Pese al optimismo generalizado, el arzobispo de Montevideo, cardenal Daniel Sturla, pidió cautela y señaló que “creo que no habrá anuncio oficial hasta mediados de junio”, un período en el que se espera que el Vaticano formalice la agenda de viaje ante las conferencias episcopales de cada país.
El canal formal para concretar el arribo del Papa León XIV comenzó a tejerse en febrero pasado, momento en el cual el canciller Quirno mantuvo una audiencia privada en Roma para entregarle en mano al Sumo Pontífice una invitación firmada por el presidente Javier Milei. El propio León XIV ya había expresado su deseo de recorrer Sudamérica a finales del 2025: “Me encantaría viajar. El problema es la agenda con todos los compromisos, pero sí, a Fátima, a Guadalupe también, México, Uruguay, Argentina también pendiente, ir a Perú, por supuesto”.
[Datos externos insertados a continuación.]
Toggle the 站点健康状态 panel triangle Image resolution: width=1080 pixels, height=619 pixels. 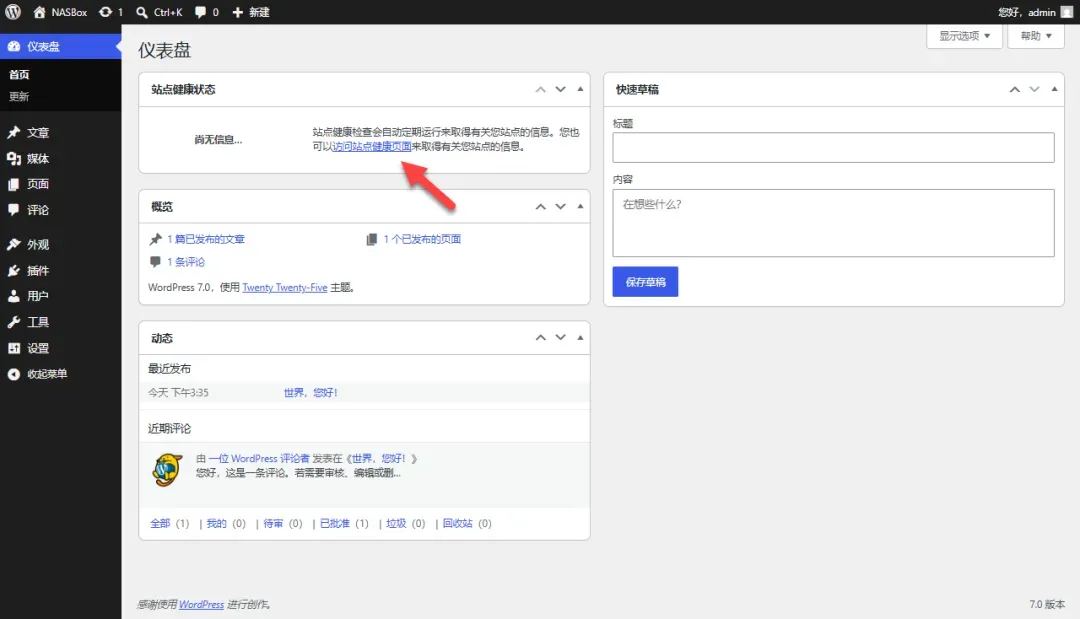pos(580,89)
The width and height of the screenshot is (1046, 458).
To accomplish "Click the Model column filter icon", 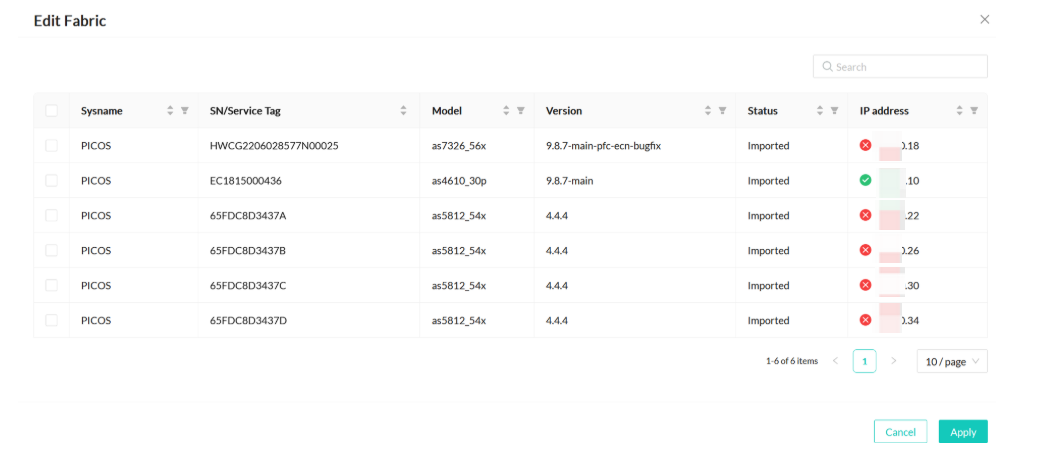I will pyautogui.click(x=520, y=111).
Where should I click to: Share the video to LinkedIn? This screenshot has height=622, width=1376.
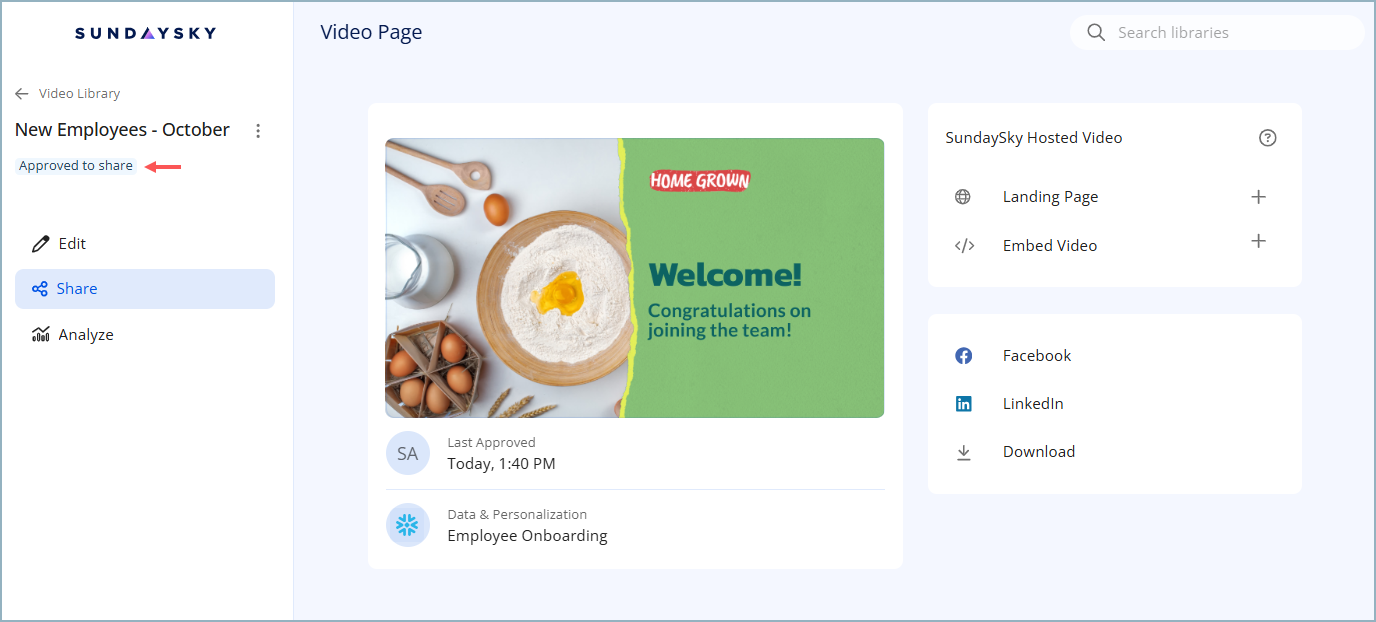1032,404
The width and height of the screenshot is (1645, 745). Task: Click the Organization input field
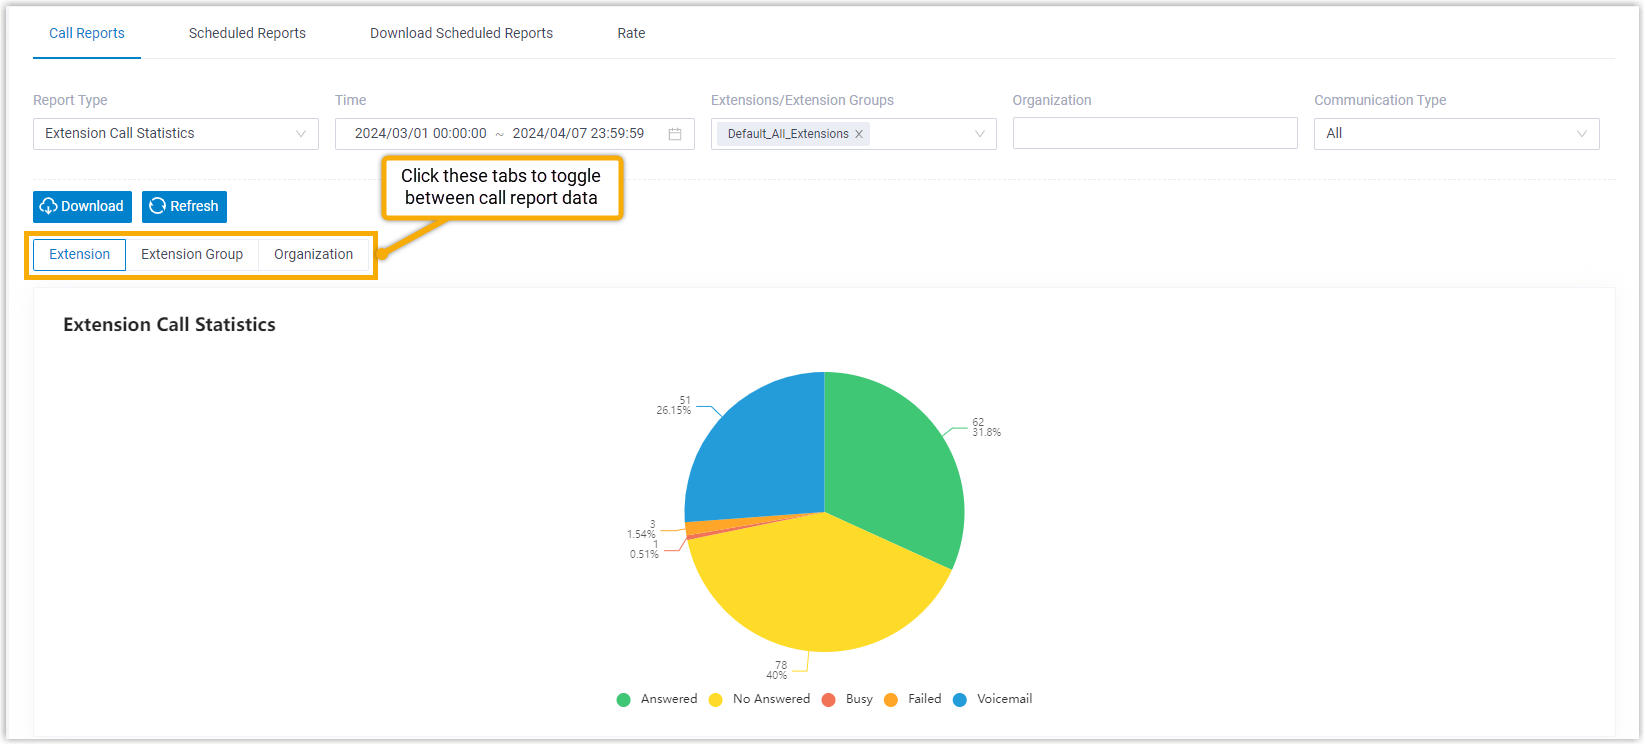click(1154, 134)
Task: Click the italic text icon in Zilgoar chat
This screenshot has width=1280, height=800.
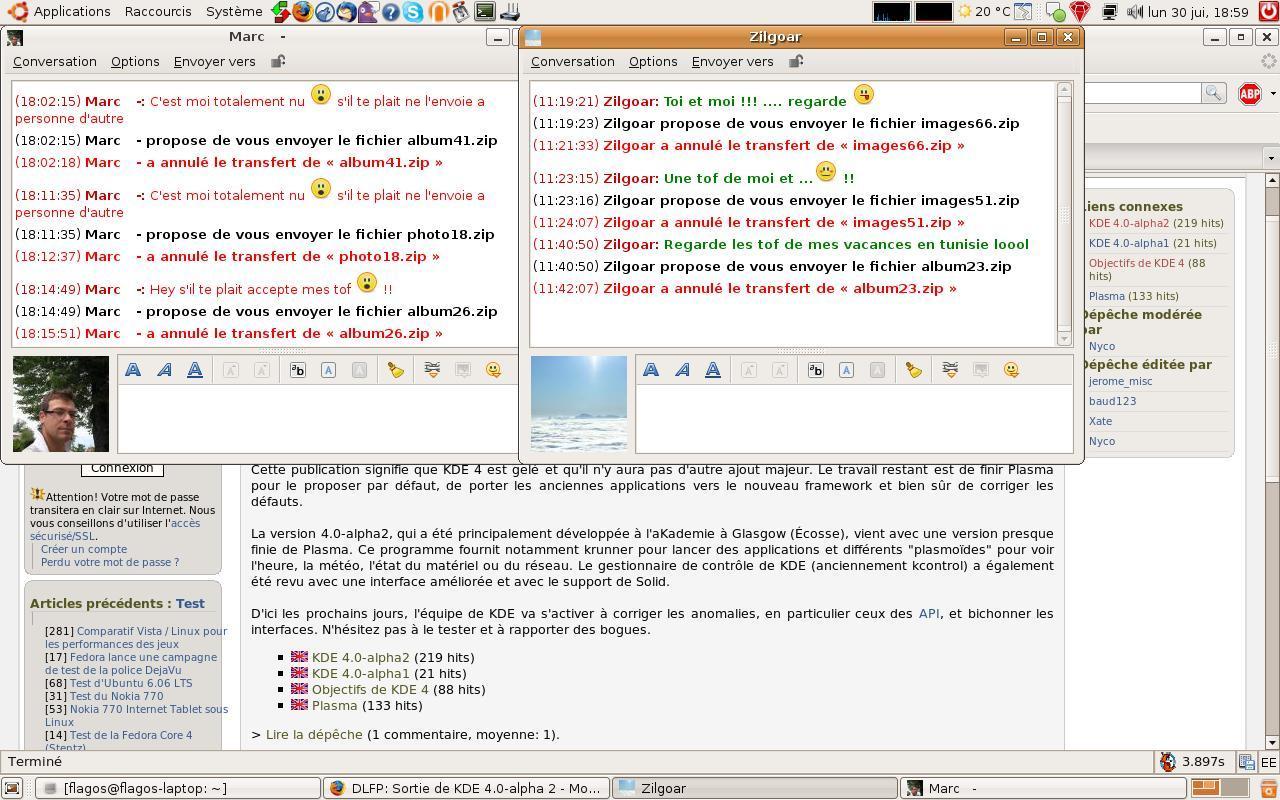Action: [x=682, y=370]
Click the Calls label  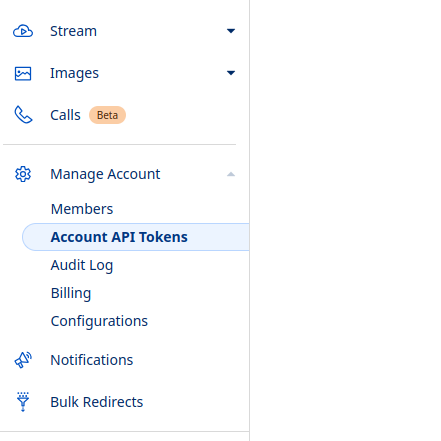tap(65, 115)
De confirmarse el itinerario, la presencia de León XIV tendrá un fuerte impacto simbólico, ya que romperá una racha de casi cuatro décadas sin visitas papales al país y marcará un fuerte contraste con la gestión de su antecesor el Papa Francisco, quien nunca regresó a Argentina durante sus doce años al frente de la Iglesia Católica.
Mientras se resuelven los detalles para Sudamérica, el arzobispo de Buenos Aires, Jorge García Cuerva, recordó que la dirigencia de River ya puso a disposición el Estadio Monumental para albergar las celebraciones masivas que requerirá el acontecimiento histórico.